Política en el match: cuando el filofascismo es el primer filtro
Un vídeo grabado en un coche ha abierto la veda: la creadora de contenido Leire Díaz sostiene que lo que buscan las mujeres es un hombre que no sea filofascista. La frase, convertida en meme, ha reabierto una pregunta incómoda: ¿hasta qué punto la ideología condiciona el mercado de pareja? En economía de las citas, el filofascismo se ha convertido en una suerte de categoría de riesgo: un perfil descartable antes incluso de la primera conversación.
El término, por supuesto, da juego. Entre las respuestas predominan dos lecturas. La primera, escéptica con la generalización: afirmar que «las mujeres» comparten un criterio político único es, cuando menos, discutible. La segunda, irónica, encuentra el gag inmediato en el conocido meme de «no eres feo, eres pobre»: ahora la versión sería «no eres feo, eres filofascista». El chiste funciona porque desplaza el problema de la apariencia al estatus, y del estatus a la ideología.
La variable económica del match
Lo interesante desde una óptica económica es que la discusión no se queda en lo simbólico. Una corriente sostiene que la ideología es la nueva moneda de cambio en el emparejamiento: quien no cumpla el filtro político queda fuera del mercado, da igual su atractivo o su cuenta corriente. Otra, más terrenal, recuerda que el estatus económico sigue mandando: se pueden perdonar muchas cosas si el nivel de vida acompaña. Como en todo mercado, hay precios de reserva y hay preferencias reveladas.

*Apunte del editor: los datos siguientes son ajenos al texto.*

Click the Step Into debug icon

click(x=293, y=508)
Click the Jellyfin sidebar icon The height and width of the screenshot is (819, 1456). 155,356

Hay, además, una lectura de señalización. Declararse «no filofascista» funciona como una etiqueta de marca: comunica valores, red de contactos y entorno social. Para ciertos perfiles, la etiqueta vale más que un sueldo alto, porque promete pertenencia a una tribu. Para otros, es exactamente el motivo por el que desconfían de la oferta.
El meme como termómetro social
La viralidad del vídeo ha generado una reacción en cadena. Una parte de la respuesta se ha centrado no en el argumento, sino en la forma: la dicción, los gestos, el tono de quien lo dice. Otra, más sustancial, ha puesto el foco en la asimetría: si un hombre dijera abiertamente que busca una mujer «no filofascista», el escándalo sería parecido. La conclusión que emerge es que la política ha entrado en el dormitorio, y que el viejo lema «lo personal es político» se aplica ahora también a la selección de pareja.
El paralelo con el mercado laboral es inevitable: el filtro ideológico actúa como una barrera de entrada. No se discute si es legítimo pedir ciertas afinidades, sino si el etiquetado grosero de «filofascista» sirve para algo más que para cerrar el debate antes de que empiece.
Lo que queda sin responder
La discusión se atasca en el mismo punto de siempre: nadie aporta datos sobre cuántas mujeres exigen ese requisito ni sobre si la etiqueta tiene un contenido preciso o es una manera de descartar a cualquier adversario político. El vídeo ha funcionado como un espejo: unos ven en él una reivindicación legítima, otros una caricatura. Y entre medias, el chiste de Tinder —«ponedlo en el perfil: no soy filofascista»— condensa mejor que ningún análisis la confusión del momento.